I’ve mistyped, I meant message in JSON body :)
I see, but the first example option having no code still makes it harder to translate and show the user, so my vote is for the option with a code and message in the json.
HTTP/1.1 403 UNAUTHORIZED { "error": { "status": "UNAUTHORIZED", "message": "Unauthorized access", }, }I would separate the status from the HTTP status.
- The HTTP status is great for reasonable default behaviours from clients.
- The application status can be used for adding more specific errors. (Is the access token expired, is your account blocked, is your organization blocked)
Even if you don’t need the status now, it is nice to have it if you want to add it in the future.
You can use a string or an integer as the status code, string is probably a bit more convenient for easy readability.
The message should be something that could be sent directly to the user, but mostly helpful to developers.
Anything but the last one. Don’t duplicate the http code in the body, else you’re now maintaining something you don’t need to maintain.
I’m not a fan of codes that repeat information in the body either, but I think if you had used a different example like “INVALID_BLAH” or something then the message covered what was invalid, then it would be fine. Like someone else said, the error data should be in an object as well, so that you don’t have to use polymorphism to figure out whether it’s an error or not. That also allows partially complete responses, e.g. data returns, along with an error.

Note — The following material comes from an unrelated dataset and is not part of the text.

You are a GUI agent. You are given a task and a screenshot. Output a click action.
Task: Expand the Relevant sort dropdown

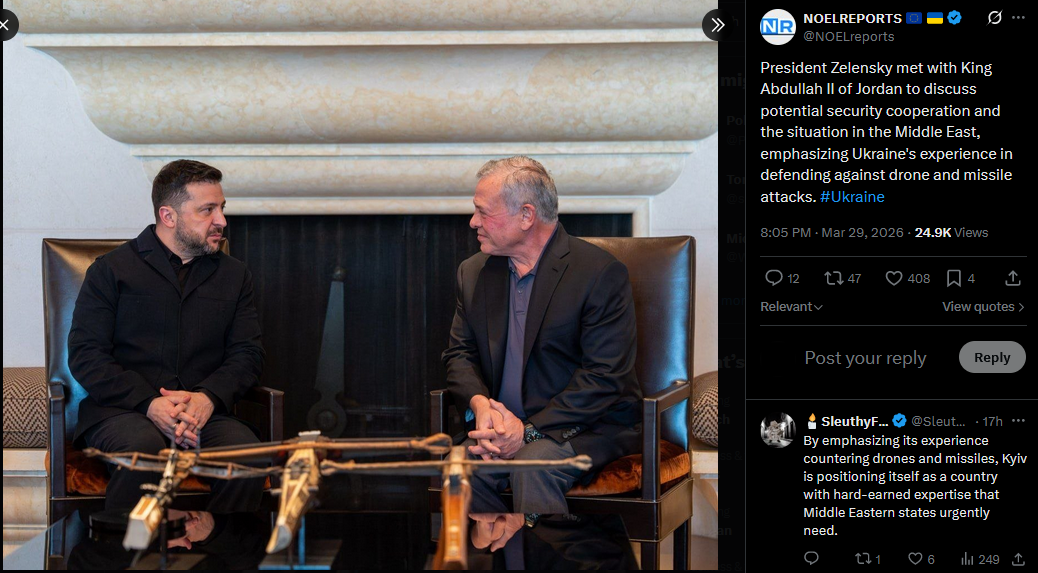point(791,306)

I really like the fifth one. So you might always get a surprise message in your response
My favourite is when every error is an HTTP Bad Request with no body. Absolutely wonderful to use those APIs
1 or 3; maybe 4.
With several assumptions made, ultimately, they’re asking for json, and we should still return json, but what that looks like is up to you. It should be static enough that the person on the other end can write:
If json.grtnode(error) == "unauthorized access" Do stuffIfnyour going to be changing the text with some regularity to contain relevant information for the error (eg, an item ID, that is now invalid), then consider a code/text and additional fields.
The clown, but flipped with a
successfield. If it is true then command succeeded, if it false something was wrong and there should be anerrorfield as well.HTTP codes should be used for the actual transport, not shoe-horned to fit the data. I know not everyone will agree with this, but we don’t have to.
The transport is usually TCP/IP tho. But nowadays QUIC is trying to make it UDP. HTTP is specifically an Application Layer Protocol from OSI model
What I meant was that if you are returning 404 for example when a user doesn’t exist. You can’t tell if the user doesn’t exist or someone changed the API to remove the endpoint.
But forcing HTTP codes without a moment to think it through seems to be the new fad.
I like the fourth or the last one since it encourages all other error responses to follow a similar standard. That will allow the client to have a reusable error model and error checking.
I’ve had to use APIs where every response was 200 ok with json, 400 bad request with pain text that said unauthorized, or a 500 error that returned an HTML error page. The worst.